Allele frequencies were calculated as the number of copies of a particular allele divided by the total number of chromosomes (2N=two times the number of persons in the study). Genotype frequencies were calculated as the number of participants having each genotype divided by the total number of participants. Exact 95% confidence intervals for allele and genotype frequencies were computed by the method outlined by Collett [53]. Distributions for cases and controls were compared via chi-square tests. Observed genotype frequencies were compared to expected genotype frequencies, calculated on the basis of observed allelic frequencies, assuming Hardy-Weinberg equilibrium. Departure from Hardy-Weinberg equilibrium was tested among control groups using a goodness-of-fit chi-square test.

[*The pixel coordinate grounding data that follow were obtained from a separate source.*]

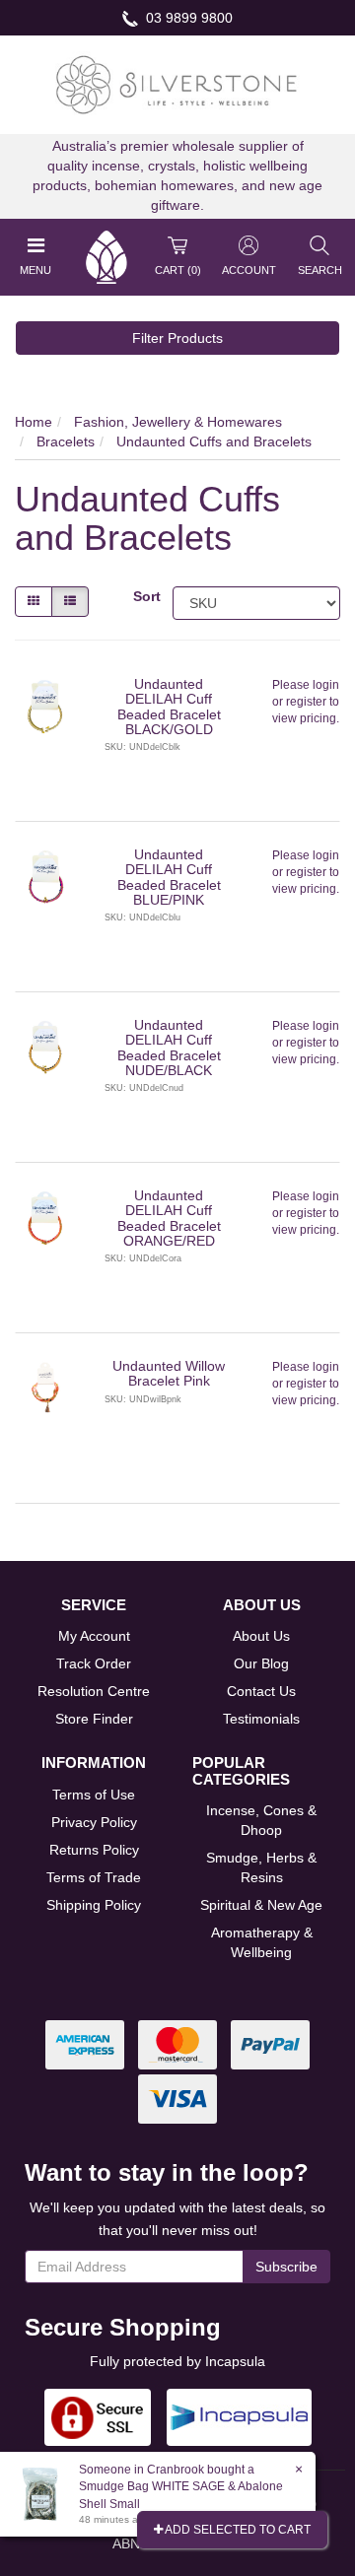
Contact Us (261, 1691)
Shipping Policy (93, 1905)
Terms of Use (93, 1794)
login (326, 685)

Unconditional logistic regression models were used to estimate odds ratios (ORs) and 95% confidence intervals (CIs) for the association between carrying the variant allele and risk of colon cancer. We compared carriers of at least one of the minor alleles (at risk genotype) to individuals homozygous for the common allele (referent genotype). All statistical models were adjusted for colon cancer risk confounders in the population, including age at reference date, sex and race; race was excluded from race-stratified models. Factors previously reported to be associated with colon cancer including body mass index (BMI = kg/m²) and NSAID use were explored for effect modification using stratified analyses. These factors were then evaluated for confounding (together with family history, alcohol use, fat calories, physical activity, caloric intake, diabetes history, age, race, and current and former cigarette smoking) comparing logistic regression models with and without the variables of interest. Regression models were used to evaluate the correlation between genotype and circulating protein concentrations, adjusting for potential confounders. SAS version 9.1 (SAS, Cary, NC, USA) was used for all statistical analyses.

Results

Descriptive characteristics of cases and controls are summarized in Table 1. Briefly, 48% of cases were less than 65 years of age compared to 38% of controls (p=0.0001); 43% of the 553 cases compared to 38% of 875 controls were African American (p=0.001); and women comprised 48% of cases and 48% of controls. Cases did not differ considerably from controls with respect to diabetes, BMI recalled a year prior to the interview, waist/hip ratio, physical activity, and alcohol use. However, cases were more likely than controls to report a family history of colon cancer (21% vs 9%, respectively), higher average calorie consumption per day, and greater proportion of calories derived from fat. Sixty two percent of cases were current or former cigarette smokers compared to 59% of controls (p=0.03), and cases were less likely to have used >=15 NSAIDS/month in the past five years (p=0.05).

Table 1.

Descriptive characteristics of study participants

	Whites			African Americans
Characteristic1	Cases (n=312)	Controls (n=545)	p-value	Cases (n=240)	Controls (n=328)	p-value
Age
< 65	133 (43)	198 (36)	0.0001	131 (55)	134 (41)	0.0001
>= 65	179 (57)	347 (64)		109 (45)	194 (59)
Race
Caucasian	313 (57)	546 (62)	0.001	313 (57)	546 (62)	0.001
African American	240 (43)	329 (38)		240 (43)	329 (38)
Gender
Female	140 (45)	241 (44)	0.25	123 (51)	176 (54)	0.06
Male	172 (55)	304 (56)		117 (49)	152 (46)
Family History of colon cancer
No	242 (78)	487 (90)	0.0001	195 (81)	300 (92)	0.0001
Yes	68 (22)	52 (10)		45 (19)	27 (8)
Diabetes
No	256 (82)	475 (87)	0.03	175 (73)	239 (73)	0.70
Yes	55 (18)	69 (13)		64 (27)	89 (27)
BMI 1 year ago (categorical)
Normal (18–24.9)	84 (28)	161 (30)	0.56	34 (15)	62 (20)	0.13
Overweight (25–29.9)	127 (42)	227 (43)		97 (42)	114 (37)
Obese (>=30)	92 (30)	140 (27)		98 (43)	130 (43)
Physical Activity (MET-minutes per day) (mean (SD))	2,240 (534)	2,207 (509)	0.55	2,259 (611)	2,142 (522)	0.22
Calories (kcal per day) (mean (SD))	1,987 (721)	1,804 (602)	0.43	1,973 (857)	1,733 (689)	0.002
Smoking
Never	103 (33)	217 (40)	0.01	106 (45)	143 (44)	0.57
Former	266 (54)	244 (45)		81 (34)	110 (44)
Current	41 (13)	83 (15)		50 (21)	75 (23)
Used >= 15 NSAIDs per month in past 5 years
Yes	97 (31)	194 (36)	0.32	48 (20)	96 (29)	0.06
No	215 (69)	351 (64)		191 (80)	232 (71)

¹Categorical variables are given as n (%). Continuous variables are given as mean and standard deviation (se).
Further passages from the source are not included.